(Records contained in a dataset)
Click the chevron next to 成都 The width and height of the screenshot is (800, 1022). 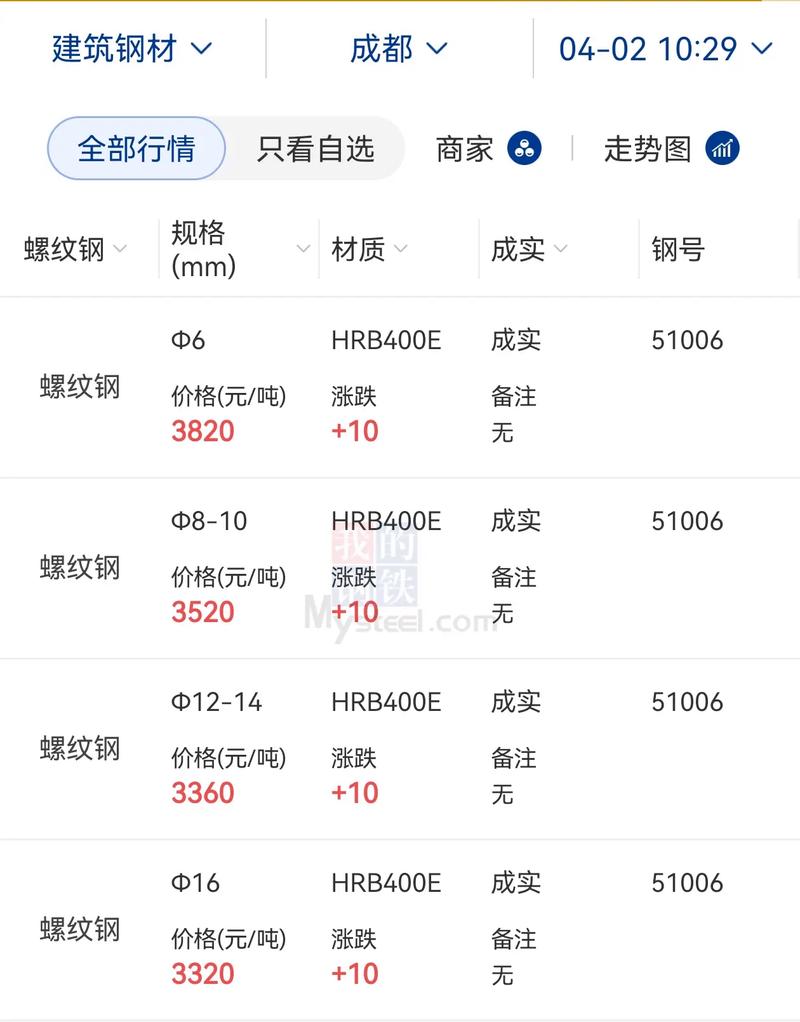point(437,49)
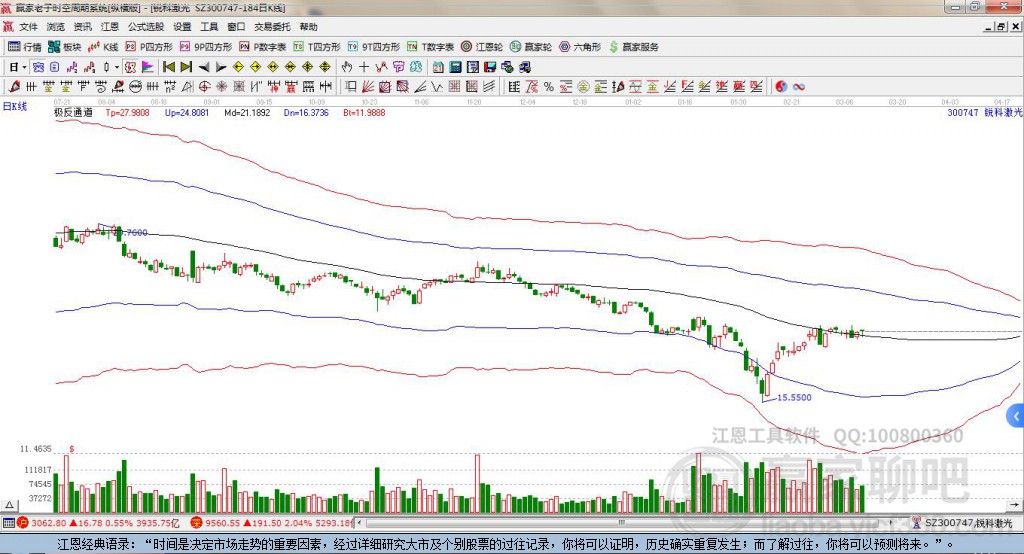Step forward with the black right arrow
1024x554 pixels.
click(x=222, y=67)
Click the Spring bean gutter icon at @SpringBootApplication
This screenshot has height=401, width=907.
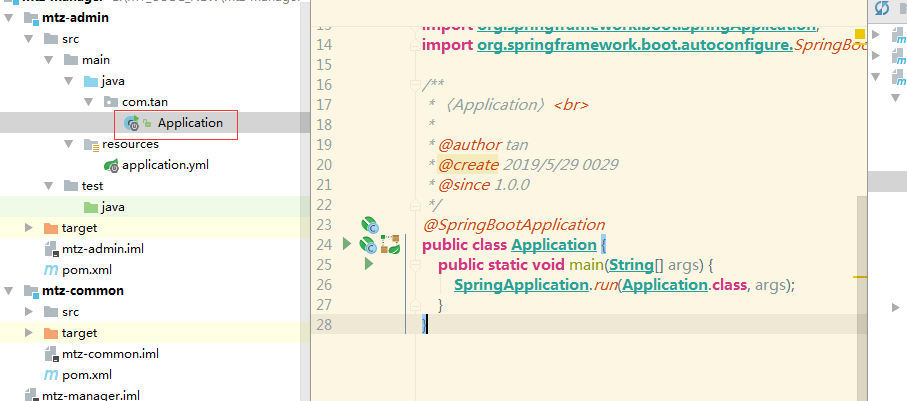point(369,224)
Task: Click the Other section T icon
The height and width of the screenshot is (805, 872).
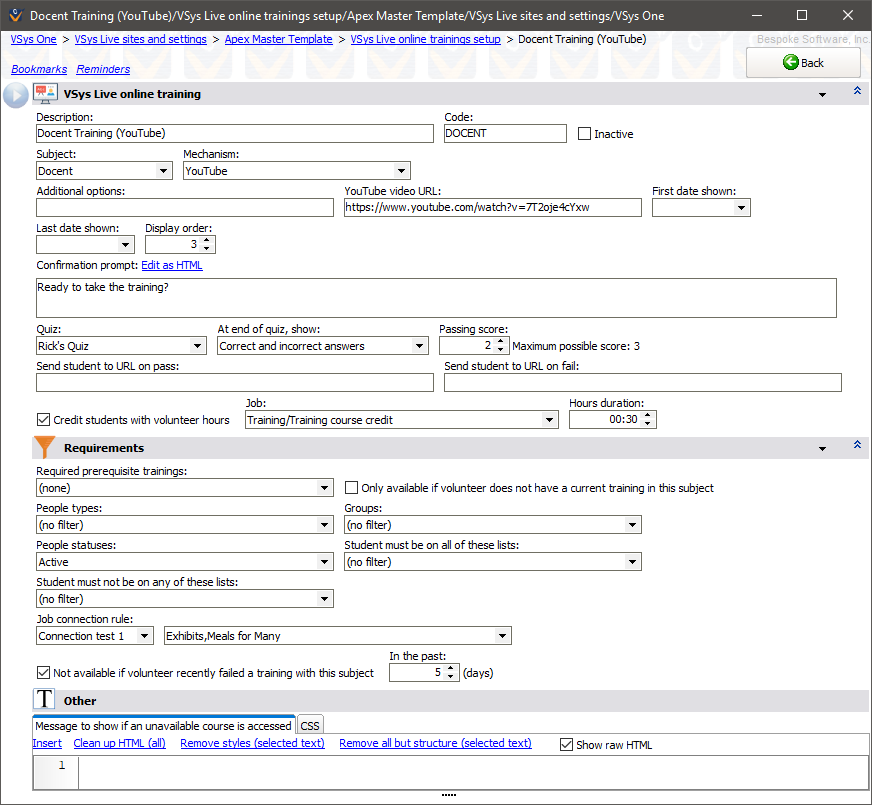Action: (45, 700)
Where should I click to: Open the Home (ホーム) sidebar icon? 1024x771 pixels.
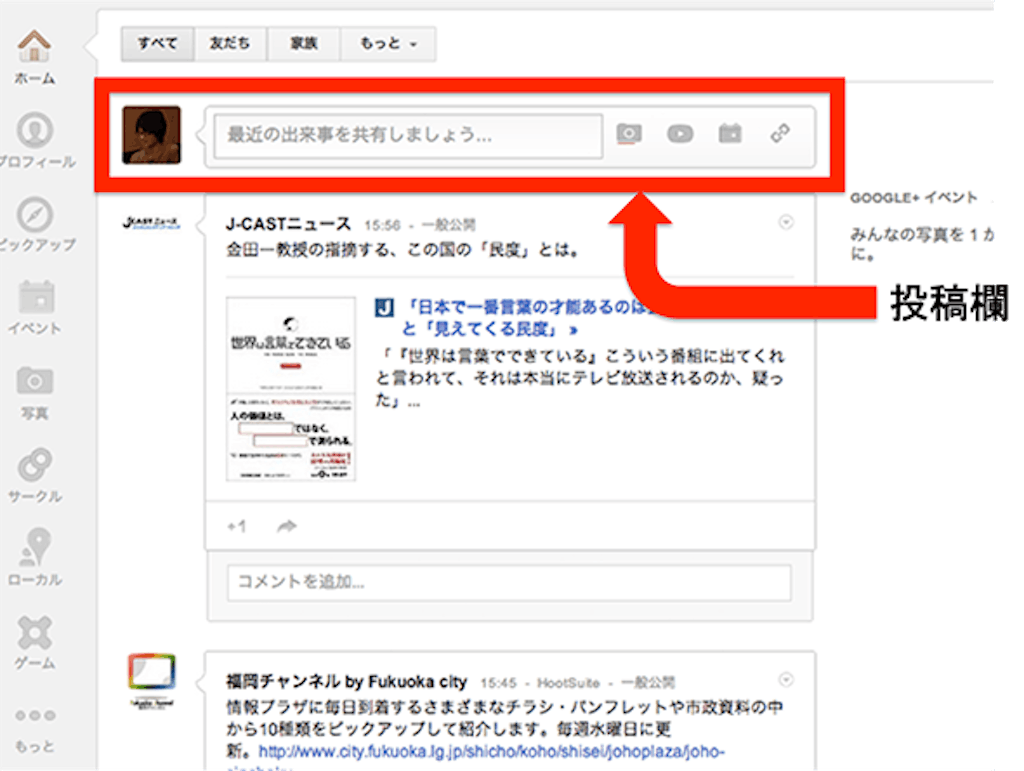[35, 48]
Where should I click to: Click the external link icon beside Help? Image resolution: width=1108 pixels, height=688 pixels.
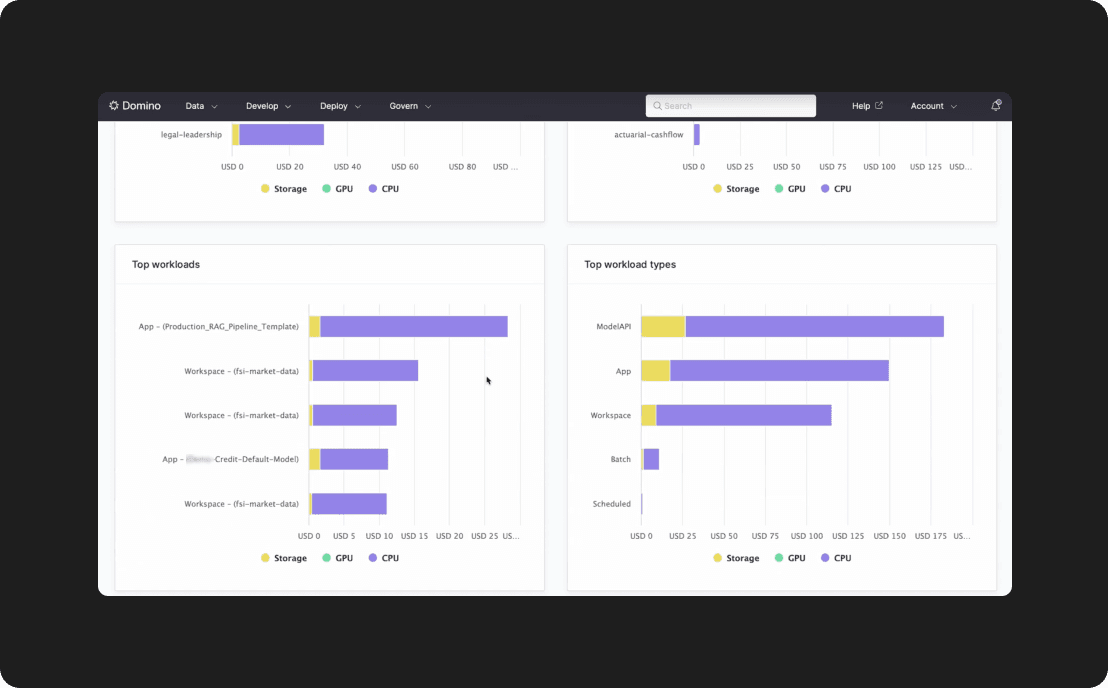pos(879,105)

Your objective ::
Beginning with the line that contains "Where should I click to: Click" and ending with the last line of the entries above, repeat each line exactly, but not the pictures.

Task answer ::
Where should I click to: Click the external link icon beside Help? Image resolution: width=1108 pixels, height=688 pixels.
pos(879,105)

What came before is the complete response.